Posmotrite na menya. Tainaya istoria Lizy Dyakonovya Look at me. The secret story of Liza Dyakonova
Documentary novel. AST. Moscow 2017. 435 pages
Foreign rights: World English/ Glagoslav

1902, Austria, the Tyrolean Alps. The young Russian, Liza Dyakonova, a student of law at the Sorbonne University in Paris, interrupted her journey from Paris to Russia to stay with her aunt in Tyrol. During her visit she set off alone for a hike in the mountains and did not return. It is only a month later that the naked body of the young woman is found by a hill farmer on the bank of a mountain stream. Is it murder or suicide? The circumstances of her death remain a mystery. Her diary, found after her death, was published and highly praised by the famous Russian philosopher Vasily Rosanov as „the best literary work written by a woman“, but ultimately it sank into oblivion. Just like Liza herself. Based on the diary and recently discovered archive material, Basinski‘s „documentary novel“ attempts to find an explanation for her mysterious death.

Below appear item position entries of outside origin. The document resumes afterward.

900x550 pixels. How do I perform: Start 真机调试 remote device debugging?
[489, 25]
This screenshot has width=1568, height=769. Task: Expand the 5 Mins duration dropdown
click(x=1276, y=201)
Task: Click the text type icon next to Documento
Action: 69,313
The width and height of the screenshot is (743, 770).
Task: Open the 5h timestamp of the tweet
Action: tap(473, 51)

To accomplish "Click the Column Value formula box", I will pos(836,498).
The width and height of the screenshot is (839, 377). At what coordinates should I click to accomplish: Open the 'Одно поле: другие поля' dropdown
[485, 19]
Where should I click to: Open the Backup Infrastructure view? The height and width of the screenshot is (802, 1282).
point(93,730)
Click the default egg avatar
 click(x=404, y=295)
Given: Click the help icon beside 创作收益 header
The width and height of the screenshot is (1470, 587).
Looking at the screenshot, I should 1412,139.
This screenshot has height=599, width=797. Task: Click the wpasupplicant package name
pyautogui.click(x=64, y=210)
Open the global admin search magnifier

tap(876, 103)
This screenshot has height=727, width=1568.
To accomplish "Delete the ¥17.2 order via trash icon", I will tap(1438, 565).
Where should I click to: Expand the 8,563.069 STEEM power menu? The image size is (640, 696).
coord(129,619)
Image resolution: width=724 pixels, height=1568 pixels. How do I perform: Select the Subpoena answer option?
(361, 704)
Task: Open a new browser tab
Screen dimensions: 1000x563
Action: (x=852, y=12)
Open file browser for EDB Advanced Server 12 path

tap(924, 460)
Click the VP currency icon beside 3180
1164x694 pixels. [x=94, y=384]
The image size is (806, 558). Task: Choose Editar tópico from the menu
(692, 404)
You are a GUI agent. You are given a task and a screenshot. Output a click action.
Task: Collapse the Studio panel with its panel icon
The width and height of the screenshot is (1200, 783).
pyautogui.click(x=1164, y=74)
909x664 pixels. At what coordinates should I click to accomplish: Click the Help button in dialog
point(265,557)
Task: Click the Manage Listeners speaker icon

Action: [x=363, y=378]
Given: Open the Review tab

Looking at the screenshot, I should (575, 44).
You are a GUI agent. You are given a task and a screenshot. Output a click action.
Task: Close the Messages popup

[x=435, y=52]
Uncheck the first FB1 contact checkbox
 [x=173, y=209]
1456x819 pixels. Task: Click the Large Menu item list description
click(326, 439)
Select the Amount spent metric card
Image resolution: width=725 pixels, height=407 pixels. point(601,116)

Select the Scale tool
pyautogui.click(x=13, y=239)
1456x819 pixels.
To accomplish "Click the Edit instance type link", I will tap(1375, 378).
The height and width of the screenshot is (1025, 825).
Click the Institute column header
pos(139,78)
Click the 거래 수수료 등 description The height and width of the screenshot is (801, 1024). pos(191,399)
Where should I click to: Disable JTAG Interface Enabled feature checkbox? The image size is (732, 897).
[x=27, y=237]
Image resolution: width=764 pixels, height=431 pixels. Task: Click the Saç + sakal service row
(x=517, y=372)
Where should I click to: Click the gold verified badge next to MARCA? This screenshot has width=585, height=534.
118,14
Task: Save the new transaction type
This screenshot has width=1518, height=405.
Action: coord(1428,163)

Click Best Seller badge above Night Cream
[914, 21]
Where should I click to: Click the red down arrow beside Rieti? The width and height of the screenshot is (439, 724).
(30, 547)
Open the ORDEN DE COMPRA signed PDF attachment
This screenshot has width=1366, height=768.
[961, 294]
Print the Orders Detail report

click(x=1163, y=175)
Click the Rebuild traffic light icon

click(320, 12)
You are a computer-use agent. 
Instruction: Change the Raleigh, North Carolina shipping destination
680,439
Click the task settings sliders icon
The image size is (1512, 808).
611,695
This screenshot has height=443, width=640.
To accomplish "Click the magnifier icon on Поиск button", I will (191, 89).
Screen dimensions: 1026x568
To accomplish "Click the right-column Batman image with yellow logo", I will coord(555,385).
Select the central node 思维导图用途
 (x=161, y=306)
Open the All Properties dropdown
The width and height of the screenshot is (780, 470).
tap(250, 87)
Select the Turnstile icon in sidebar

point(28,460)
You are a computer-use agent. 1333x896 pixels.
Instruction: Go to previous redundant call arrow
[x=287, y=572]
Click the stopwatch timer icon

Liza Dyakonova was one of the first women, if not the very first Russian, indeed European woman, to study law. With great sensitivity, but also with great conviction, Basinski leads us closer to the psyche of this young, brave and spirited intellectual, and to her struggle with the traditionalists in society, her environment and her family. He also shows her own internal struggles. And stepping outside Liza‘s biography, he presents us with the social circumstances of the time, but only as far as they are relevant to Liza‘s fate. He describes the different social classes and reform movements, the education system, the bureaucratic administration of the Russian Empire, and the influence of Turgenev and Tolstoy on the minds of literarily educated women. By placing her individual tragedy in the context of her time, Dyakonova‘s importance is not belittled, but rather it is accentuated and the exceptional and exemplary historical aspects of her situation emphasised. On the one hand brave and radically progressive, on the other tragically trapped by her own circumstances, she had the potential to become a guiding figure of European feminism, if her fate had been known or, alternatively, not completely neglected by the Russian intellectuals. The re-discovery of this exceptional woman may well correct this.